Output in the eurozone economy expanded for the seventh successive month in January. At 52.9, up from 52.1 in December, the final Markit Eurozone PMI® Composite Output Index posted its highest reading since June 2011, but nudged lower from the flash estimate of 53.2.
The upturn was led by the manufacturing sector, where accelerated growth of both total new orders and new export business drove the rate of expansion in production to a near three-year record. The recovery in the service sector remained subdued in comparison, with business activity only rising at a modest pace – albeit a three-month high.
Slower growth in new business to service providers suggests that the expansion in output in this sector may remain weak in February. The German and Spanish economies strengthened, with output rising at the fastest rates since June 2011 and July 2007 respectively. Output in Italy edged back into expansion territory, an improvement on the growth hiatus seen in the prior two months. France remained alone among the big-four nations to report contraction in January. Although the rate of decline in overall output eased, contractions were nonetheless recorded in both the manufacturing and service sectors.
Eurozone employment was unchanged for the second month running in January. This was nonetheless an improvement on the sustained period of job losses recorded over the prior two years, and the marginal decline signalled by the earlier flash estimate for January. Job creation in Germany and renewed employment
growth in Spain was offset by further cuts in France and Italy, albeit at slower rates. Irish employment was flat over the month.
Inflationary pressures remained generally subdued in January. Average selling prices fell for the twenty-second month running, albeit to one of the least marked extents during that sequence, as demand remained fragile. Only Germany reported an increase. Meanwhile, the rate of inflation in average input costs remained well below its long run survey average.
The eurozone service sector expanded for the sixth successive month during January. At a three-month high of 51.6, up from 51.0 in December, the Eurozone Services Business Activity Index indicated a modest rate of output growth. Spain was the only nation to report an accelerated rate of increase, while Germany saw solid output growth but a slower pace of expansion. The downturns in France and Italy continued, but eased over the month.

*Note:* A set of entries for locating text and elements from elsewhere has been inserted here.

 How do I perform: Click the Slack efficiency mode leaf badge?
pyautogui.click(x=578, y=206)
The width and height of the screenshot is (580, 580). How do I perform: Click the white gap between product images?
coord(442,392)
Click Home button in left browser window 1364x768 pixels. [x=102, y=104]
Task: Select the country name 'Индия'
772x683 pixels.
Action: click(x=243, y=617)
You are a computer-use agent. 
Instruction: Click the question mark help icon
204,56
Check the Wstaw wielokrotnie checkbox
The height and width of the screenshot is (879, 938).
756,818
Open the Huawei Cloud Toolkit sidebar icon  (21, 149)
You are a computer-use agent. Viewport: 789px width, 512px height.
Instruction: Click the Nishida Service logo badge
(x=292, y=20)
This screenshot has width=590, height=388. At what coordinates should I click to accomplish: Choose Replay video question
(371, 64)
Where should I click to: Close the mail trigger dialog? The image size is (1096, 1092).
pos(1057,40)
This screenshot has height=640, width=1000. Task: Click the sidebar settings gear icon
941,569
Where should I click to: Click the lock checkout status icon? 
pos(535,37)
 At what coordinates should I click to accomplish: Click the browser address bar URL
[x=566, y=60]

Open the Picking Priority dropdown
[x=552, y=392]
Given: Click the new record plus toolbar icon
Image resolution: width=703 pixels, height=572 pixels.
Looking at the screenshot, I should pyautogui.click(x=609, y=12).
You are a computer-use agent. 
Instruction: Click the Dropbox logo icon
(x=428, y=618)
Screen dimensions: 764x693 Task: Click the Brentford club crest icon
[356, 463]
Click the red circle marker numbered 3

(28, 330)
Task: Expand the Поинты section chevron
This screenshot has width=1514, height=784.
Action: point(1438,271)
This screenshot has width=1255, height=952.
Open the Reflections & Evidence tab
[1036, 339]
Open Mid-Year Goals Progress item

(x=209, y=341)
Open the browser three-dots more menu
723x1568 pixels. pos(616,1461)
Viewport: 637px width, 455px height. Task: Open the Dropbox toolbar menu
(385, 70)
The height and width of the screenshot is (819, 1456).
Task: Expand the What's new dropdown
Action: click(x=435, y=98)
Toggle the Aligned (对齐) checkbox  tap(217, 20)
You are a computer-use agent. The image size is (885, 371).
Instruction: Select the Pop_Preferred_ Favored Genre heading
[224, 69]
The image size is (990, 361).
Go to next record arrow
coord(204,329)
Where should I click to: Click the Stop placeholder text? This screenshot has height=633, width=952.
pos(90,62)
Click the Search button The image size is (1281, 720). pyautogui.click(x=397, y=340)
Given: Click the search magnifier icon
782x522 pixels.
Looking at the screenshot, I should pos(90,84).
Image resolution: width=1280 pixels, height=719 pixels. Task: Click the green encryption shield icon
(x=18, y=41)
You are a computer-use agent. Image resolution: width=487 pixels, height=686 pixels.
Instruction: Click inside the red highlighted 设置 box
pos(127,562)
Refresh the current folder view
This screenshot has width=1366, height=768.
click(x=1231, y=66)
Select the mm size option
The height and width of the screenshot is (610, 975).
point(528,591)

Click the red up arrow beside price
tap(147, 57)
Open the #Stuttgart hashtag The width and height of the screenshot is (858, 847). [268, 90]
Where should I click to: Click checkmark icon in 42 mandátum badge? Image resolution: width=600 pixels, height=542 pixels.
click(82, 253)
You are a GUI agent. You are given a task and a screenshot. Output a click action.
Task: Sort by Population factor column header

The fragile nature of the recovery in the eurozone service sector was emphasised by the trends in new orders and backlogs of work. New business increased for the sixth month running in January, but the pace of expansion remained weak and eased since December. Two of the big-three nations – Germany and Italy – recorded only slight gains in new work while France saw a further outright decline. Ireland and Spain both registered solid growth in demand.
The generally subdued demand for services in the currency union meant that buffers of work-in-hand fell for the thirty-first month running, with declines signalled in each of the nations covered by the survey. Subsequently, employment levels fell for the third time in the past four months.
Job losses continued in France and Italy, while the pace of growth in German payroll numbers eased from December’s two-year high. Job creation remained solid in Ireland, while staffing levels in Spain edged above the stabilisation level for the first time in almost six years.
Average selling prices decreased for the twenty-sixth straight month in January, but at the slowest pace since May 2012. Although input costs continued to rise, the extent of the increase remained below the long-run survey average.
Companies’ outlook for output in one year’s time strengthened in January, hitting a two-and-a-half year record. However, optimism has now been below the long-run series average since mid-2011.